(THE DATA)

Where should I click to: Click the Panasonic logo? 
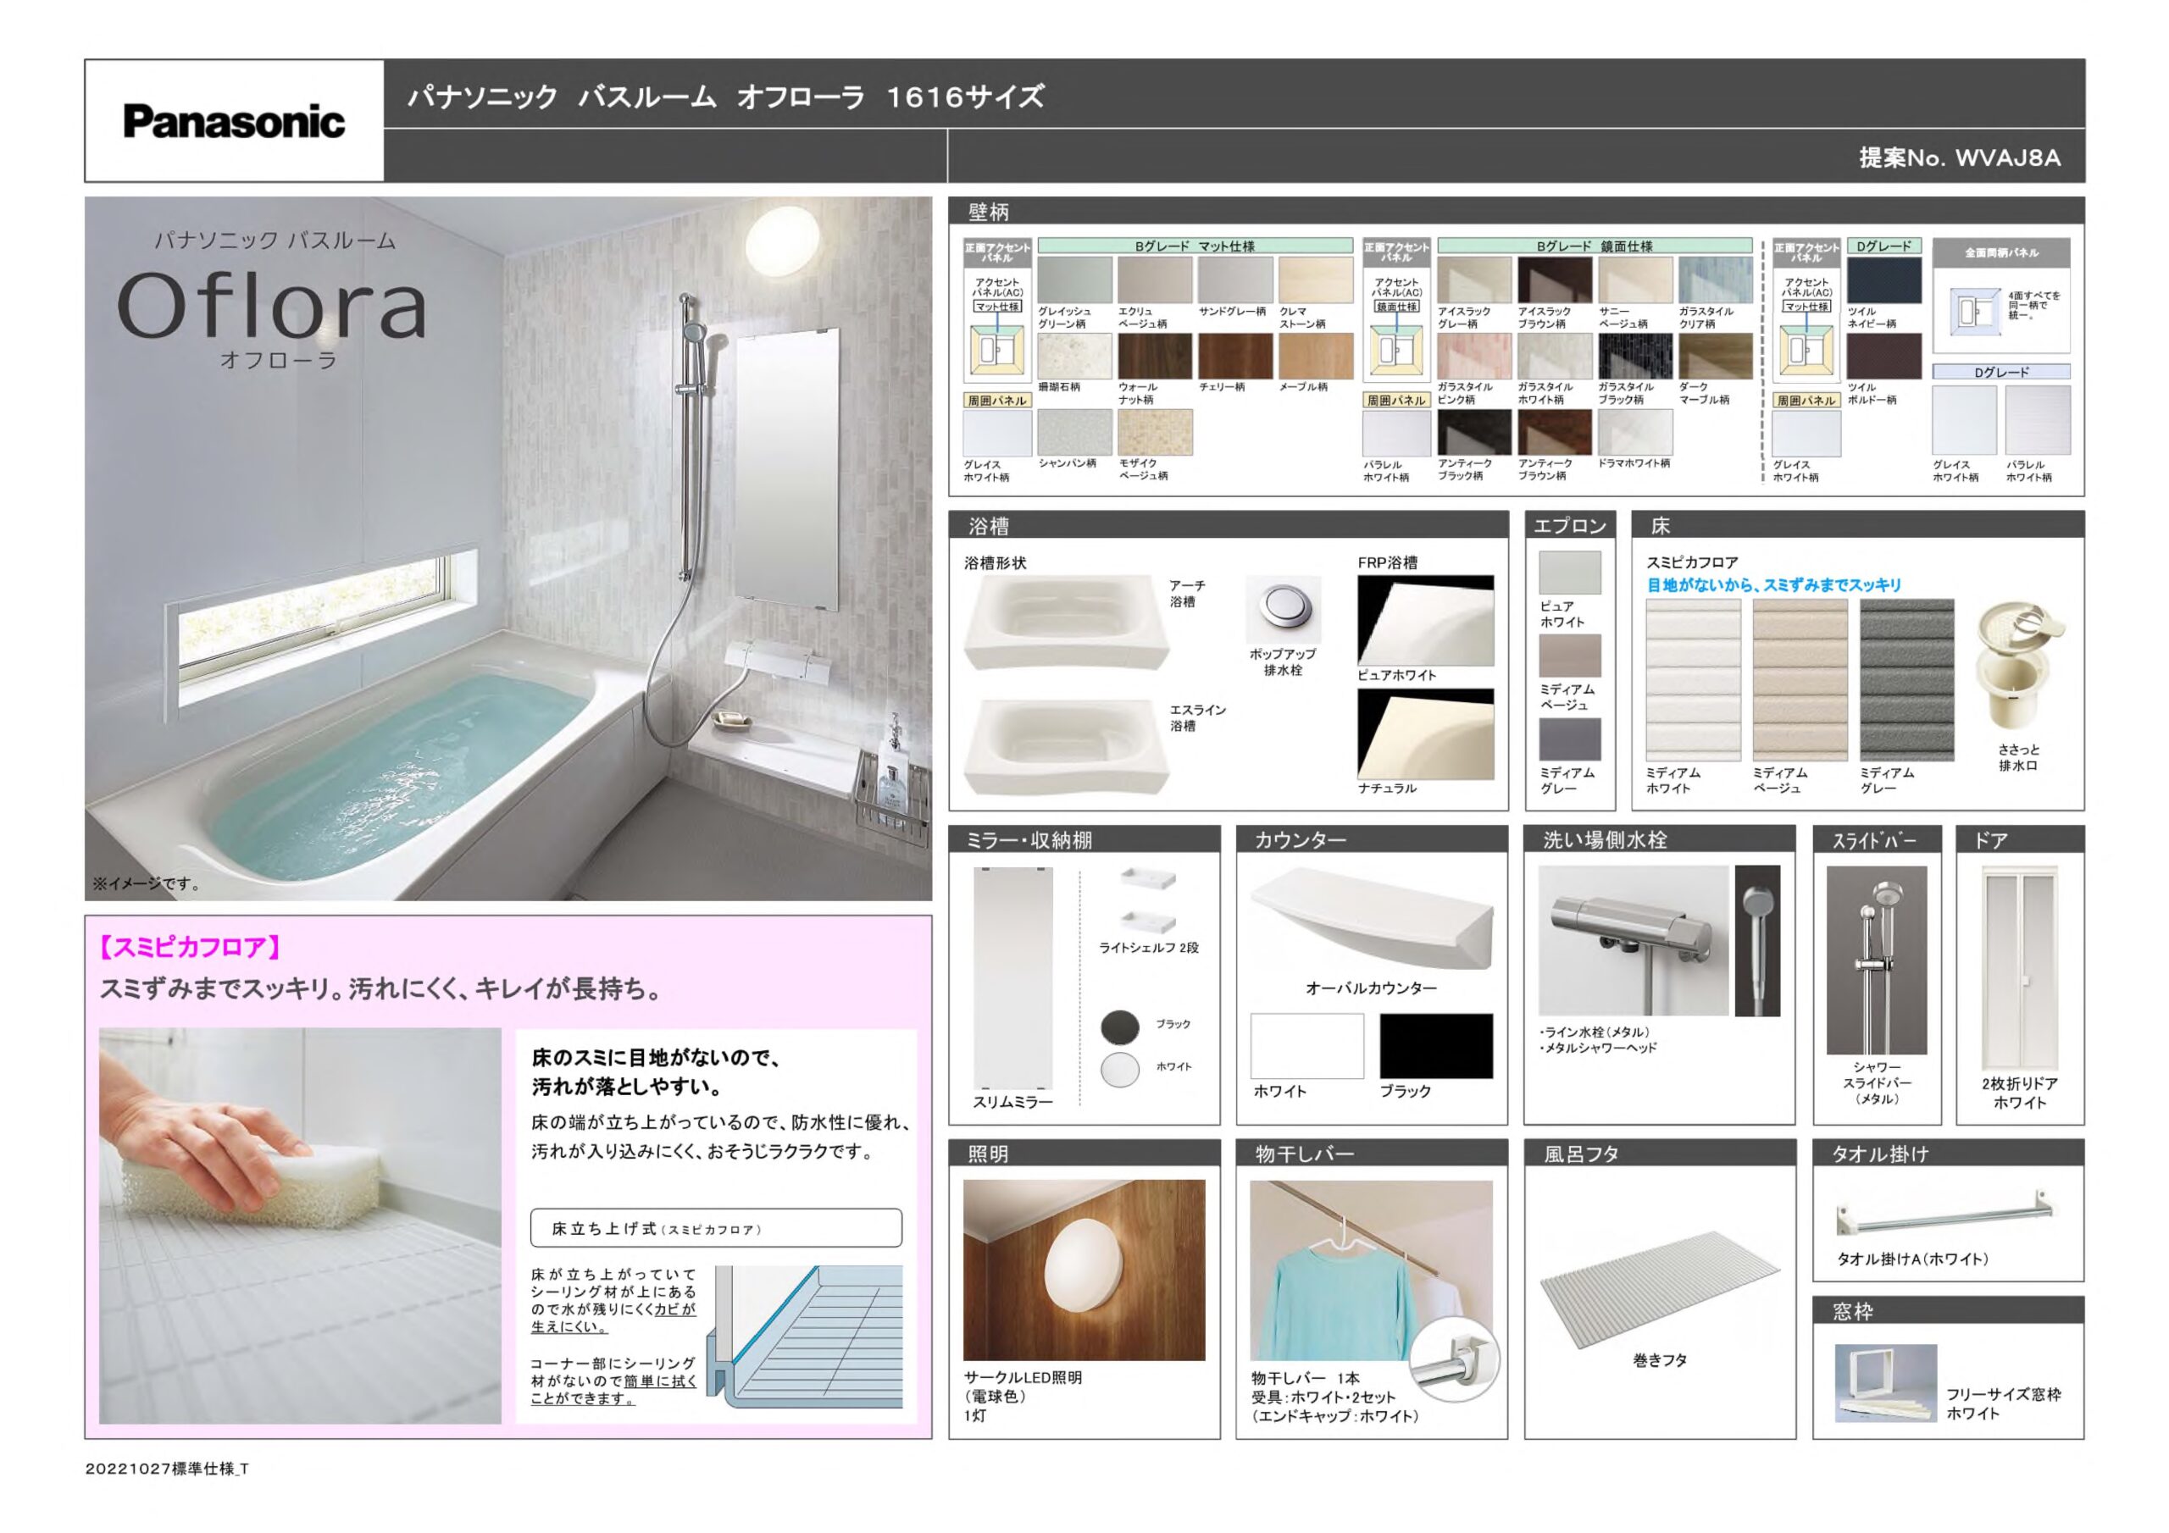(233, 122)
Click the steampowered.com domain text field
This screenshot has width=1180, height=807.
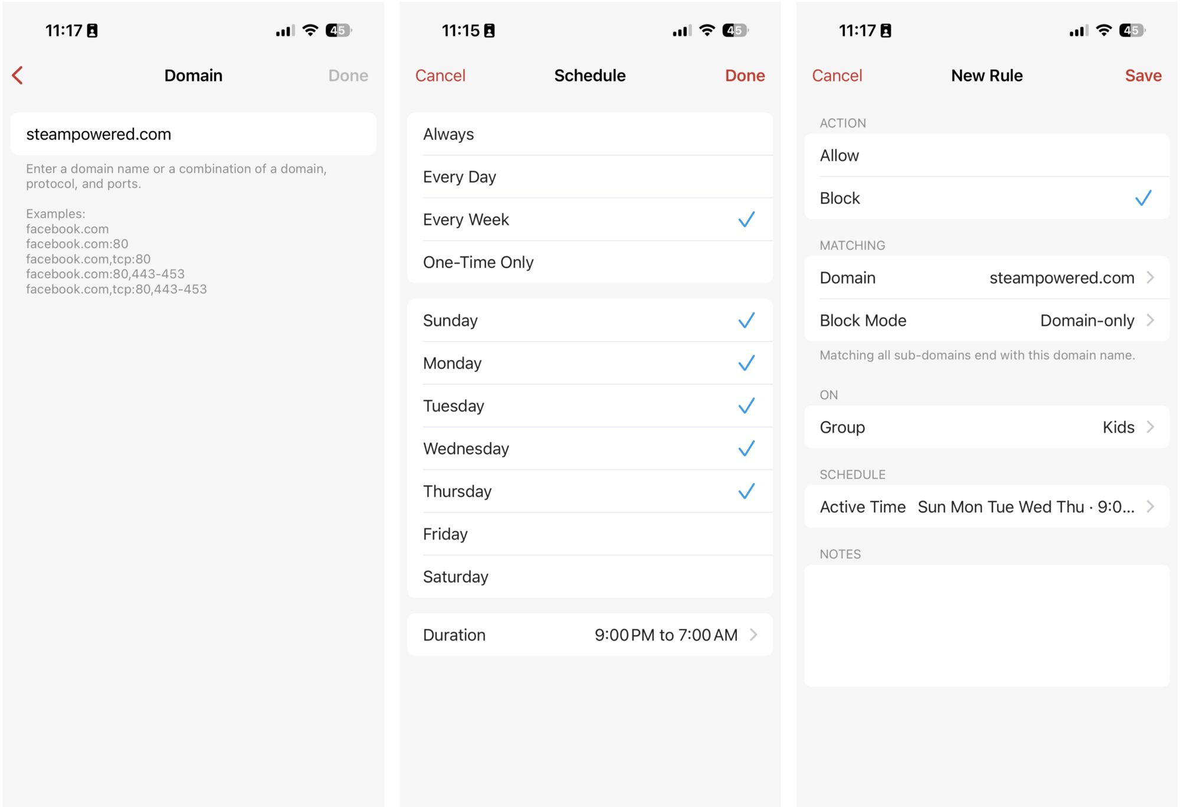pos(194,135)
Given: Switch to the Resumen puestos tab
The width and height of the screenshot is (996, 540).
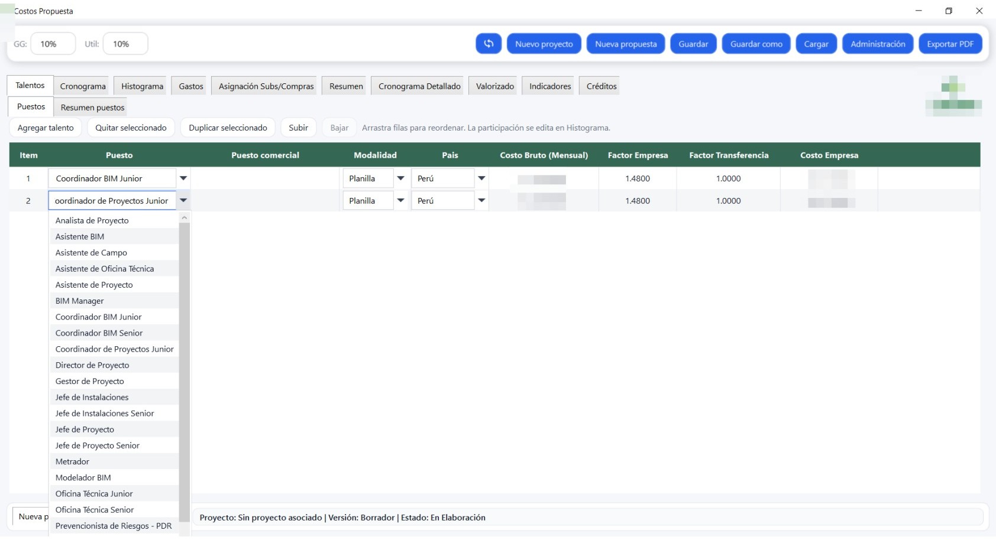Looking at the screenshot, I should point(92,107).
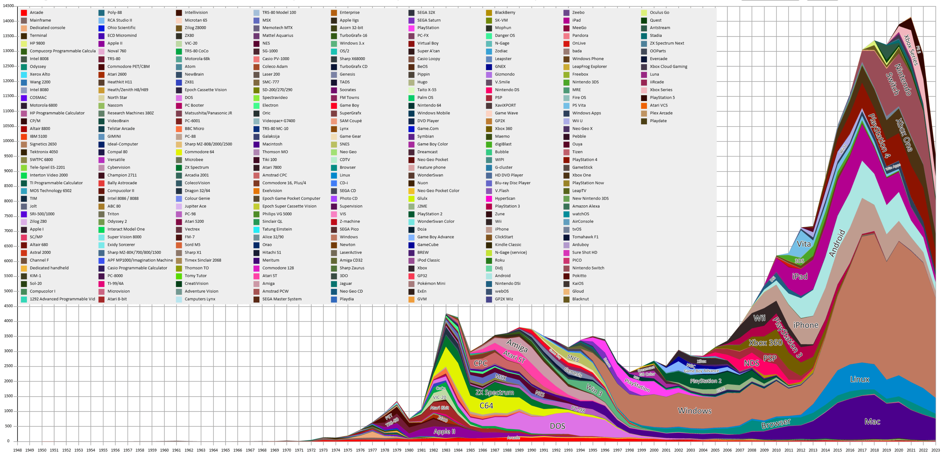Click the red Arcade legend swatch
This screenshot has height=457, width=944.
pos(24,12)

(End THE DATA)

**TASK TO CARRY OUT**.
Copy all the lines of data exactly as they appear, dropping any images.

**TASK RESPONSE**.
Where should I click to: Click the Panasonic logo? 
(233, 122)
Click the steampowered.com domain text field
This screenshot has width=1180, height=807.
pos(194,135)
Given: Switch to the Resumen puestos tab
The width and height of the screenshot is (996, 540).
Looking at the screenshot, I should point(92,107).
Click the red Arcade legend swatch
This screenshot has height=457, width=944.
pos(24,12)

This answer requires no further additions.